Roland filled his pipe; Pierre and Jean lighted cigarettes. They commonly smoked them, Pierre while he paced the room, Jean, sunk in a deep arm-chair, with his legs crossed. Their father always sat astride a chair and spat from afar into the fire-place.
Mme. Roland, on a low seat by a little table on which the lamp stood, embroidered, or knitted, or marked linen.
This evening she was beginning a piece of worsted work, intended for Jean's lodgings. It was a difficult and complicated pattern, and required all her attention. Still, now and again, her eye, which was counting the stitches, glanced up swiftly and furtively at the little portrait of the dead as it leaned against the clock. And the doctor, who was striding to and fro across the little room in four or five steps, met his mother's look at each turn.

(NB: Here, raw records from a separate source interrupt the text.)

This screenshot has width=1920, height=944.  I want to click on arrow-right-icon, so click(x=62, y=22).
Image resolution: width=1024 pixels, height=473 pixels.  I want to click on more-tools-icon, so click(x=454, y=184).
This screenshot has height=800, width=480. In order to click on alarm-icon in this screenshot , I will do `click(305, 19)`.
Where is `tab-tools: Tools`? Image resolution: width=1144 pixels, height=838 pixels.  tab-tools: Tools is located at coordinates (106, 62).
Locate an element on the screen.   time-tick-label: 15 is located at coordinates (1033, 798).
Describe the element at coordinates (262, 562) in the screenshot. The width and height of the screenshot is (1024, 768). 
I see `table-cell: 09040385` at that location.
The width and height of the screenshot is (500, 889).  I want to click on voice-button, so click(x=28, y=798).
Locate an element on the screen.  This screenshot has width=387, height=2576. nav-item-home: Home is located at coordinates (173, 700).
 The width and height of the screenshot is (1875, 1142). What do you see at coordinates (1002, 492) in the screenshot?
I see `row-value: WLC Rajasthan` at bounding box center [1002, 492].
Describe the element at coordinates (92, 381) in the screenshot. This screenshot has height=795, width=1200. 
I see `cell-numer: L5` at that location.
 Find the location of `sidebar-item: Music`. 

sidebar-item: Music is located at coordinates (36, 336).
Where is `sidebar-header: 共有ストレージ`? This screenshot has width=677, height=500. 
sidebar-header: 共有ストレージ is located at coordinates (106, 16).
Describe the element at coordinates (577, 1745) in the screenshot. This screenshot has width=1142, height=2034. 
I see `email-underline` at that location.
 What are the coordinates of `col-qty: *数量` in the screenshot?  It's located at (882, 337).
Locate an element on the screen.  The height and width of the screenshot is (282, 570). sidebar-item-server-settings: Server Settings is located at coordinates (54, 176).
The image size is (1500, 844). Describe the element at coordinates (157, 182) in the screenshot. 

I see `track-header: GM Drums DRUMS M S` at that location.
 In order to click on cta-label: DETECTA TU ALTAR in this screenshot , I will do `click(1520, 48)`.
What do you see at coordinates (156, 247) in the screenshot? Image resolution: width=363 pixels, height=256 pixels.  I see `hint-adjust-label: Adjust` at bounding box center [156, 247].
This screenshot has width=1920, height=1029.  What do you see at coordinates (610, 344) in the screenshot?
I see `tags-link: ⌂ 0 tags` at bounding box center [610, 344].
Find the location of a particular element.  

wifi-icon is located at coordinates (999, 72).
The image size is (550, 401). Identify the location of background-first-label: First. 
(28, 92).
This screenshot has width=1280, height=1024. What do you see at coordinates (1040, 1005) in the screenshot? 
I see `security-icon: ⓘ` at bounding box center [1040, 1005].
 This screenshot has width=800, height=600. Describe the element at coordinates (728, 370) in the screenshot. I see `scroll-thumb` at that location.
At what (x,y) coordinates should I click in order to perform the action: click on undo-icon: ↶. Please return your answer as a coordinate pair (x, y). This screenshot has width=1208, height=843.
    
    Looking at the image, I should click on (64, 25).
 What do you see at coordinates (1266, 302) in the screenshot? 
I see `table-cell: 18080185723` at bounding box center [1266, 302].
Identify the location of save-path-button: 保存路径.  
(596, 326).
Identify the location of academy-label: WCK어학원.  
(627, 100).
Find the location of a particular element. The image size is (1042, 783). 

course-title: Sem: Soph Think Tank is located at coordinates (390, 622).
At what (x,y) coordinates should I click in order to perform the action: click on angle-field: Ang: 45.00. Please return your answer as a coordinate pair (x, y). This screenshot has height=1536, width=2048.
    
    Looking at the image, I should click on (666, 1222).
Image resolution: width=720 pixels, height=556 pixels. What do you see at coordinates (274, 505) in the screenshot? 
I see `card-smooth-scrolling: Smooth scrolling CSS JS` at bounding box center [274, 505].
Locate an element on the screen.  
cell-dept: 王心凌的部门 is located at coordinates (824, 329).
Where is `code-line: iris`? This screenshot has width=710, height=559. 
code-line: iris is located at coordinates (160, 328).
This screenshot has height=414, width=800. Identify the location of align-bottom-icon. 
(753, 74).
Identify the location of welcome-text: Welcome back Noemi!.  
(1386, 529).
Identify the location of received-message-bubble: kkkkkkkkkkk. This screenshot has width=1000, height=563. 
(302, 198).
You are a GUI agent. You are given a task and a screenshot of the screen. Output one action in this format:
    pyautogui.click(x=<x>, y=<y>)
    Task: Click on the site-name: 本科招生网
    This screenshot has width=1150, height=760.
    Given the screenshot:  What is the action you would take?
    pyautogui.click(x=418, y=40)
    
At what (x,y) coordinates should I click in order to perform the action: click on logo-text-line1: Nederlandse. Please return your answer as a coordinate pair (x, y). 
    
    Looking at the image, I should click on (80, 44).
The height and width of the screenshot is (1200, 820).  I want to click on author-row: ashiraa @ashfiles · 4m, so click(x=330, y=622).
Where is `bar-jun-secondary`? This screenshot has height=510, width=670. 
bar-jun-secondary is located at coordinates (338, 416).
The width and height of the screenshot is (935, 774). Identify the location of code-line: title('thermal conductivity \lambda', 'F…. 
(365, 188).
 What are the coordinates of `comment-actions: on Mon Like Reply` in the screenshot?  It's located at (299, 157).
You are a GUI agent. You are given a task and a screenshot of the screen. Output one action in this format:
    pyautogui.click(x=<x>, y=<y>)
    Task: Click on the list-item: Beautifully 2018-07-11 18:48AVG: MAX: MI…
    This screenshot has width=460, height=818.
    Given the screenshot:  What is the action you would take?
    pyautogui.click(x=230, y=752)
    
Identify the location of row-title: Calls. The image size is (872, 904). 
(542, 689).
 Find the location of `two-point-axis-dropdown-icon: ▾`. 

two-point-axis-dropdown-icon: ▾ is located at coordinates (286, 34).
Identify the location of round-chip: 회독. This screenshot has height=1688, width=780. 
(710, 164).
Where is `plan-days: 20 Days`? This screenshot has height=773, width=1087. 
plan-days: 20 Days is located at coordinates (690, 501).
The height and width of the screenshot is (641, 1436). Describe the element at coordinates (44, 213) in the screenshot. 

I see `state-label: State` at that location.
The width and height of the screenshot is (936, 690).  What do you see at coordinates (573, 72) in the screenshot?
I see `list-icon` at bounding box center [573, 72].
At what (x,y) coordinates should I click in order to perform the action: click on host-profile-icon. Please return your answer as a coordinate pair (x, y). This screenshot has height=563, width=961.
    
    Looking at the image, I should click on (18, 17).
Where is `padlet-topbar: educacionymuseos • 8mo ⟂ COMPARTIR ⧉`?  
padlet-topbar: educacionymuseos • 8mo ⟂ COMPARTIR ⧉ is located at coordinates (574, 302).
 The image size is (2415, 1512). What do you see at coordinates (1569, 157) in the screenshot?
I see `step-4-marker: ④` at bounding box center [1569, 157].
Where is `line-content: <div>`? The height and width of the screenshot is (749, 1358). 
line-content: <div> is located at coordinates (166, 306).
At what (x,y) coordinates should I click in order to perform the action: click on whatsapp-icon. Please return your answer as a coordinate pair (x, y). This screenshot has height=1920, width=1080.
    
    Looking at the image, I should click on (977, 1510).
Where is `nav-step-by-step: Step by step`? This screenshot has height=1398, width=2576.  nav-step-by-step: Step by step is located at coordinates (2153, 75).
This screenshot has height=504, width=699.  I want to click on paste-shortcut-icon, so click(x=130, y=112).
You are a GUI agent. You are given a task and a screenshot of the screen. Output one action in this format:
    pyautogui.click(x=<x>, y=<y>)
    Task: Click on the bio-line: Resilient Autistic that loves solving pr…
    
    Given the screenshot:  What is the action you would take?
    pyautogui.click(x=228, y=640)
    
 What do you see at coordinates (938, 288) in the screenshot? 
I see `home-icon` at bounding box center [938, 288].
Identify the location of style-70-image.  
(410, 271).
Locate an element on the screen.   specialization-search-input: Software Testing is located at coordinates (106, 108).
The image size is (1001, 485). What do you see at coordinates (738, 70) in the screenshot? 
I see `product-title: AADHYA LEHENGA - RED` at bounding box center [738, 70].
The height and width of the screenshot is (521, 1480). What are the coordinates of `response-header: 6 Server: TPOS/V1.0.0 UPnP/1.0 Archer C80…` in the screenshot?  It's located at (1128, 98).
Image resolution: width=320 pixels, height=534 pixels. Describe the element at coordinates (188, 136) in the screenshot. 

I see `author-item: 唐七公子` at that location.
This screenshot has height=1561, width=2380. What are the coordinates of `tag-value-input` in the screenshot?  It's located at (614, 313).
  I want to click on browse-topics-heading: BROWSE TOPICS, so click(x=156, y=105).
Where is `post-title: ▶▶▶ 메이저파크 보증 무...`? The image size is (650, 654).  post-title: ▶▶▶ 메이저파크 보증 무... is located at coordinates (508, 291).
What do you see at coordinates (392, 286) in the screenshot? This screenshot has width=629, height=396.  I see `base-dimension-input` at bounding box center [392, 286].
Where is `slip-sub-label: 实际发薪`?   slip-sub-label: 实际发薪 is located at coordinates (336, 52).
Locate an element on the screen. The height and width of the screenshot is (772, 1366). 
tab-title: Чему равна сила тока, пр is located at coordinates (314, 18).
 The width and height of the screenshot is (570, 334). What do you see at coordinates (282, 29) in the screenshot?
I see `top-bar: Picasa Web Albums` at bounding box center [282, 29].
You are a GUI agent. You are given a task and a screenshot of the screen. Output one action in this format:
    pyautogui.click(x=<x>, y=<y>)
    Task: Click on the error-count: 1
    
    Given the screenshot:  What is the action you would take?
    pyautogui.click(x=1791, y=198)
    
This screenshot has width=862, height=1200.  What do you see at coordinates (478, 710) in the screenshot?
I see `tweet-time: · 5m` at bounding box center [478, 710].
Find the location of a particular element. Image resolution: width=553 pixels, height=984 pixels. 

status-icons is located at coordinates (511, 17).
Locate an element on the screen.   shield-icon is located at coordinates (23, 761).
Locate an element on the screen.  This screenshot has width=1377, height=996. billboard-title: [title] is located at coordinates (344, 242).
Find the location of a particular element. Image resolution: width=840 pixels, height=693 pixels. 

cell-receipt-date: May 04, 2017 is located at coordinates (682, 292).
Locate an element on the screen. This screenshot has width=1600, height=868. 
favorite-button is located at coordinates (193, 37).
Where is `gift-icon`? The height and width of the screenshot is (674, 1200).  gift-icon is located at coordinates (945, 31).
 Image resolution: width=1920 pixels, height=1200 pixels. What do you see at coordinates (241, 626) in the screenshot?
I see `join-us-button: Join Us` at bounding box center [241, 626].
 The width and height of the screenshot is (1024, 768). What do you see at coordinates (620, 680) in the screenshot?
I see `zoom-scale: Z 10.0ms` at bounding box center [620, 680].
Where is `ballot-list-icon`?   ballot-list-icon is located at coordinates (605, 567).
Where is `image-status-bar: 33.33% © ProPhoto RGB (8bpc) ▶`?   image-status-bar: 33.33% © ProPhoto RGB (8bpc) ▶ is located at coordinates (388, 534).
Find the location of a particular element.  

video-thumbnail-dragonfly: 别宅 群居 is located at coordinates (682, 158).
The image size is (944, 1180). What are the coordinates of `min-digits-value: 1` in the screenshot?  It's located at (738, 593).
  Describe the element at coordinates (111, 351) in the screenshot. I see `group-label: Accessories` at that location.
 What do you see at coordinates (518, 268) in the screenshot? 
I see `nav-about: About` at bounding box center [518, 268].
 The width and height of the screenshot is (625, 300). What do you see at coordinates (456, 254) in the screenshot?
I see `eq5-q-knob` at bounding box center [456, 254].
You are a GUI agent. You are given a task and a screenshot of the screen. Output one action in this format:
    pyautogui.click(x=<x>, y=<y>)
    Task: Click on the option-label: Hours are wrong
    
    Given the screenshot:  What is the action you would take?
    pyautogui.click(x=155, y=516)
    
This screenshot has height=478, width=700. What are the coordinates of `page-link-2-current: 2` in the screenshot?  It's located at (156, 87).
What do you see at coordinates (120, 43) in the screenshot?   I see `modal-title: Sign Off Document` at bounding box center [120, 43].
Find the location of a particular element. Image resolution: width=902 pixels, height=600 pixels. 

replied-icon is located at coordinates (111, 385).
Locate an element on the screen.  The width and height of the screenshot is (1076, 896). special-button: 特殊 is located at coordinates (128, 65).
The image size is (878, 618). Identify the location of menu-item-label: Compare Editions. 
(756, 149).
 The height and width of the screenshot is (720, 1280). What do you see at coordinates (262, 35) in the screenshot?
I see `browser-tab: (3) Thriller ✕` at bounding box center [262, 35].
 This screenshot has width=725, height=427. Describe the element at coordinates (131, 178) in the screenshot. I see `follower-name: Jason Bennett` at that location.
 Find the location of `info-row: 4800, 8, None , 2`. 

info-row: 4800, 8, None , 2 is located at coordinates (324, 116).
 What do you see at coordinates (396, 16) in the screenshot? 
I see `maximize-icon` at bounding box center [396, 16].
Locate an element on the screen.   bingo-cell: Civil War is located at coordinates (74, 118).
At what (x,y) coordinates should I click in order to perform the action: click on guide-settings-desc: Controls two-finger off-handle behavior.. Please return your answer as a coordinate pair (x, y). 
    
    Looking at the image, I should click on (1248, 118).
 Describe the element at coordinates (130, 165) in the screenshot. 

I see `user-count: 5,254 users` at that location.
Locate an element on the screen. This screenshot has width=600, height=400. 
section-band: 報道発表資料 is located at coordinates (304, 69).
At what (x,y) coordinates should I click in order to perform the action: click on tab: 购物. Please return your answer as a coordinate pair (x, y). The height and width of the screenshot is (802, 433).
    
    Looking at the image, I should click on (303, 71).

It was as though they were spying on each other; and acute uneasiness, intolerable to be borne, clutched at Pierre's heart. He was saying to himself--at once tortured and glad:
"She must be in misery at this moment if she knows that I guess!" And each time he reached the fire-place he stopped for a few seconds to look at Marechal's fair hair, and show quite plainly that he was haunted by a fixed idea. So that this little portrait, smaller than an opened palm, was like a living being, malignant and threatening, suddenly brought into this house and this family.
Presently the street-door bell rang. Mme. Roland, always so self-possessed, started violently, betraying to her doctor son the anguish of her nerves. Then she said: "It must be Mme. Rosemilly;" and her eye again anxiously turned to the mantel-shelf.
Pierre understood, or thought he understood, her fears and misery. A woman's eye is keen, a woman's wit is nimble, and her instincts suspicious. When this woman who was coming in should see the miniature of a man she did not know, she might perhaps at the first glance discover the likeness between this face and Jean. Then she would know and understand everything.
He was seized with dread, a sudden and horrible dread of this shame being unveiled, and, turning about just as the door opened, he took the little painting and slipped it under the clock without being seen by his father and brother.
When he met his mother's eyes again they seemed to him altered, dim, and haggard.
"Good evening," said Mme. Rosemilly. "I have come to ask you for a cup of tea."
But while they were bustling about her and asking after her health, Pierre made off, the door having been left open.
When his absence was perceived they were all surprised. Jean, annoyed for the young widow, who, he thought, would be hurt, muttered: "What a bear!"
Mme. Roland replied: "You must not be vexed with him; he is not very well to-day and tired with his excursion to Trouville."
"Never mind," said Roland, "that is no reason for taking himself off like a savage."
Mme. Rosemilly tried to smooth matters by saying: "Not at all, not at all.